Not only does it make the code easier to read but it looks better and prevents developers with mild OCD from stressing out and having to spend too much time re-formatting before they can even help you debug that mess you call work.


3. Don't re-develop the wheel.

Having said that don't put up with someone else's flat tyres.

People use libraries because it saves them time but every library has an author and no-one is infallible. The benefits to using your own code is that you know how every line works and can fix bugs immediately. I have not yet come across a 3rd party library that didn't have at least one major flaw and there is a reason new libraries constantly appear in the first place.

Not only will you learn more by writing your own code but you won't have to rely on someone else to fix it all when it goes wrong.


4. Cherish the anally retentive customer.

Whilst anally retentive customers may seem like a pain in the behind in reality you should cherish the fact that they actually know what they want (see point 5).

A customer that knows exactly what he wants up front and is prepared to sign off a spec and keep to it is a rare occurrence and you should be prepared to put up with their constant emails and calls during development.

You should do this because you know that once you have delivered everything they want - even if it looks like a bag of shite and acts like a bag of shite. If it was a bag of shite that they really really wanted in the first place then it will be your bag of shite that makes them happy and brings home the bacon.

A happy customer is one that doesn't ring you constantly months after the live date asking for little changes and wondering if they just have X, Y and Z all for free because they didn't think ahead earlier.


5. Most customers know Jack

The majority of customers will know next to nothing about the system they want and expect you to know how their business is run.

Getting a properly defined spec out of some customers is harder than milking a male cow.

Customers will give you definites and then complain about the lack of flexibility.

They will expect gold plating but only want to pay for metallic.

They will expect you to see into the future and know their business requirements and have them programmed before they do.

You should be prepared for this by building in ultimate flexibility at the earliest opportunity so that when they eventually change their minds you don't have to re-develop their system from the ground up.


6. Ignore No and plan for Yes

When you ask your boss if the system you are working on needs to do X and he says categorically NO. Be prepared for him to change his mind a month or two down the line when the next sale depends on that feature.

Sales people don't care how long it took you to develop something or how hard it was to develop it.
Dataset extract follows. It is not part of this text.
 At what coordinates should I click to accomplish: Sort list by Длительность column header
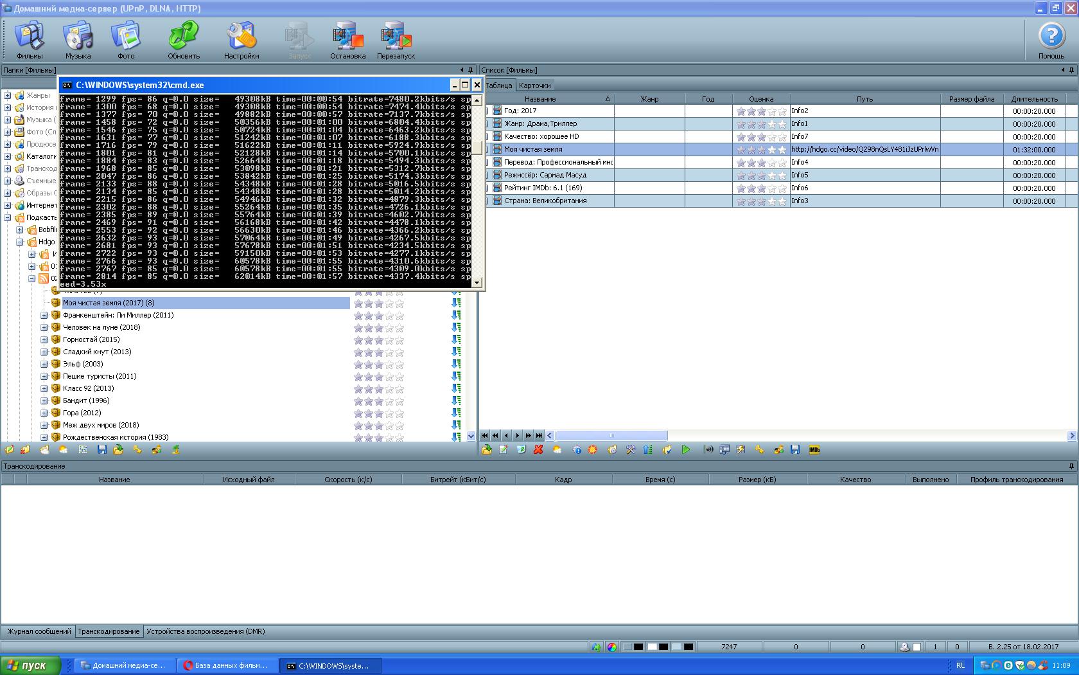[1034, 99]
All they care about is getting their next commission.

Be prepared to spend months developing features that are used purely for selling a product rather than for their usefulness. Take that opportunity to develop said feature in a new language or use the opportunity to learn a new API and incorporate it into your code. Even if the feature isn't used at least you have learnt a new skill for your CV.


7. Automate, automate, automate.

There is nothing worse as a developer spending time doing all the monotonous tasks like building Class structures, input forms and CRUD stored procs when you could be working on a cool widget, stealthy scraper or funky functionality that actually engages your mind.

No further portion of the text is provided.